You may not qualify if:

• Irregular corneal astigmatism.
• Presbyopia
• Corneal scarring unless off line-of-site and well healed.
• Pinguecula, pterygium, or other conjunctival thickness abnormalities that would interfere with soft contact lens wear.
• Recent use of any ocular pharmaceutical treatments, including daily artificial tears, in the two weeks prior to the examination.

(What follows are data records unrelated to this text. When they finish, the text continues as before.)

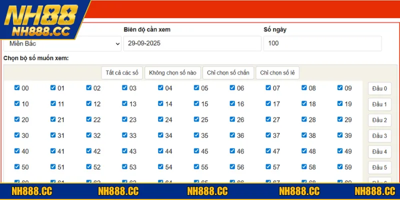Select Chỉ chọn số lẻ button
This screenshot has width=400, height=200.
pyautogui.click(x=278, y=73)
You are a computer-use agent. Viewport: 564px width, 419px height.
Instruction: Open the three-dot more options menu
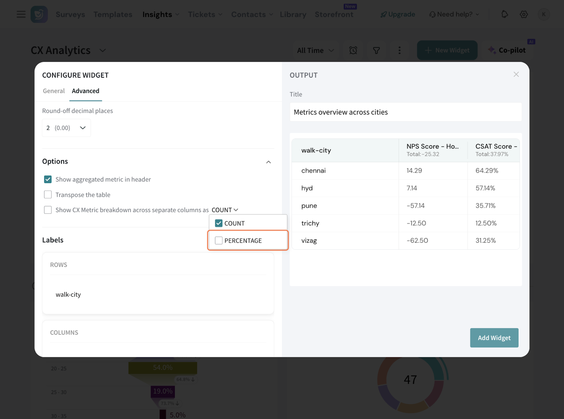[x=399, y=50]
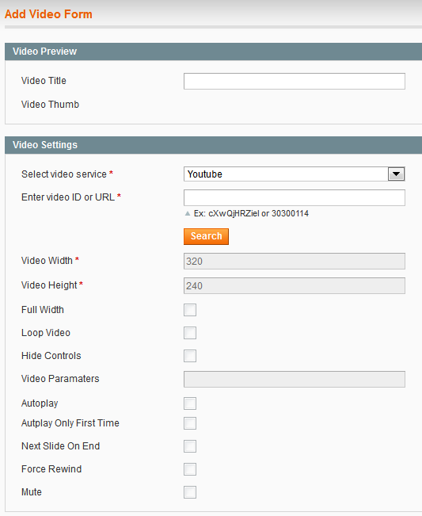Check the Next Slide On End box
Image resolution: width=422 pixels, height=516 pixels.
(190, 446)
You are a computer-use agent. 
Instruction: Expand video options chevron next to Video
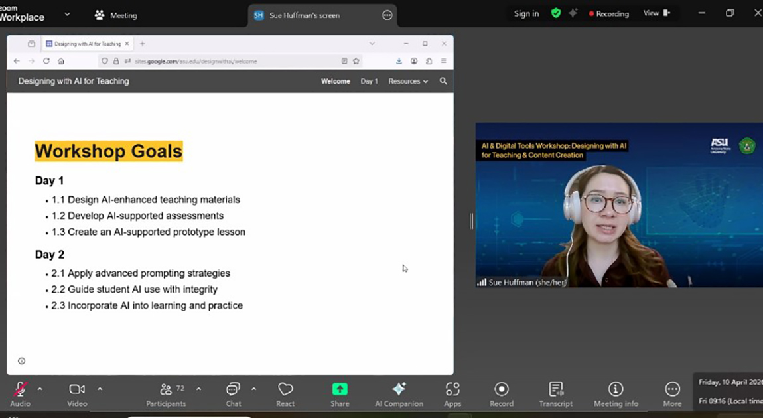100,389
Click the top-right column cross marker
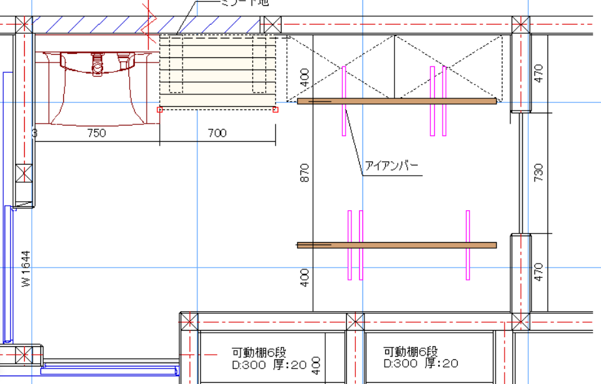The height and width of the screenshot is (384, 601). (x=520, y=25)
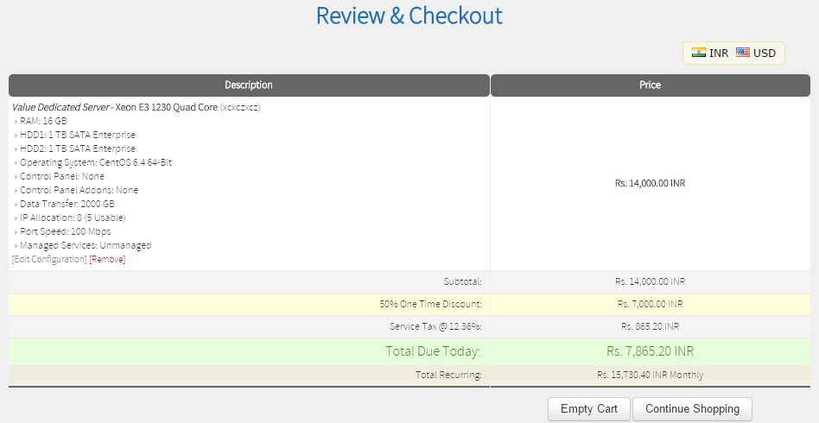Screen dimensions: 819x423
Task: Switch currency to USD text link
Action: [765, 54]
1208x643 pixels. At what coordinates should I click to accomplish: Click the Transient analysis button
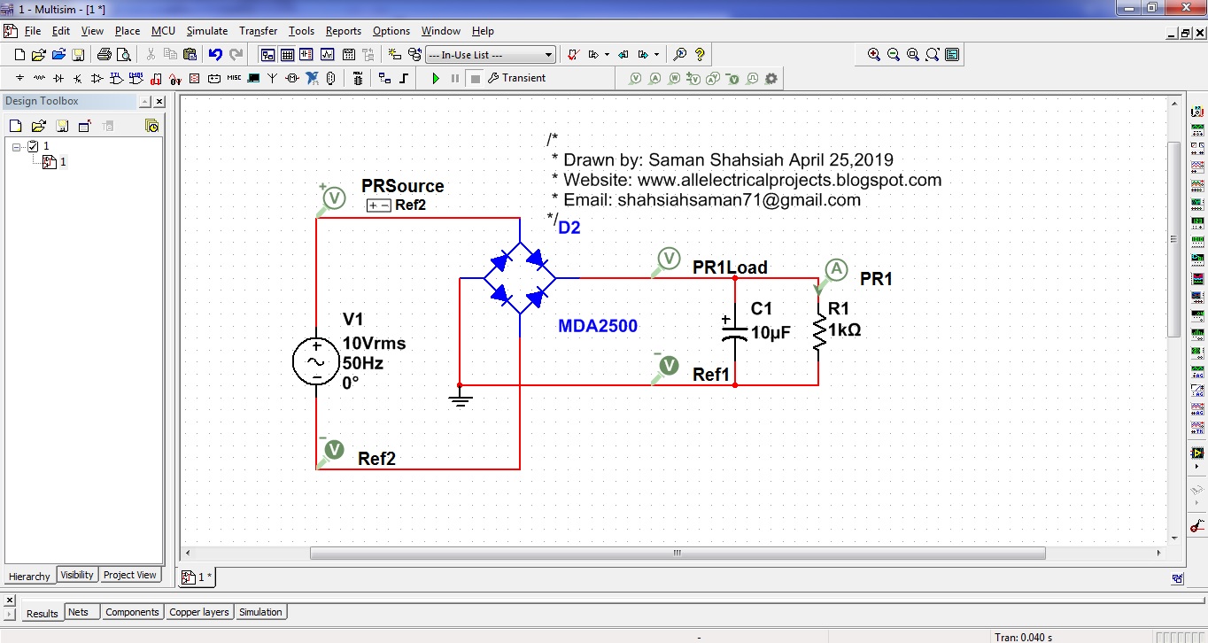[517, 78]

Use of artificial tears less than 3 drops per week is permitted.
• Systemic disease that would interfere with contact lens wear.
• Currently pregnant or lactating (by self-report).
• History of strabismus or eye movement disorder, including exophoria at near that is 4 D or greater than at far, and a receded near point of convergence break that is 6 cm or greater.
• Active allergies that may inhibit contact lens wear.
• Upper eyelid margin at or above the superior limbus.
• History of ocular or lid surgery.
• Immediate family members or significant others of doctors or staff at the clinical site.

Sponsors & Collaborators

• Lentechs, LLC: lead

Study Sites (6)

Complete Family Vision Care

San Diego, California, 92123, United States

Location

Eola Eyes

Orlando, Florida, 32803, United States

Location

Gaddie Eye Centers

Lexington, Kentucky, 40517, United States

Location

Miamisburg Vision Care

Miamisburg, Ohio, 45342, United States

Location

Vision Professionals

New Albany, Ohio, 43054, United States

Location

Eyecare Professionals of Powell

Powell, Ohio, 43065, United States

Location

MeSH Terms

Conditions

Myopia; Hyperopia; Astigmatism

Condition Hierarchy (Ancestors)

Refractive Errors; Eye Diseases

Study Design

• Study Type: interventional
• Phase: not applicable
• Allocation: NA
• Masking: NONE
• Purpose: TREATMENT
• Intervention Model: SINGLE GROUP
• Sponsor Type: INDUSTRY
• Responsible Party: SPONSOR

Study Record Dates

• First Submitted: March 17, 2021
• First Posted: March 19, 2021
• Study Start: March 18, 2021
• Primary Completion: October 31, 2021
• Study Completion: October 31, 2021
• Last Updated: January 19, 2022

Record last verified: 2022-01

Data Sharing

• IPD Sharing: Will not share

Locations

US (6)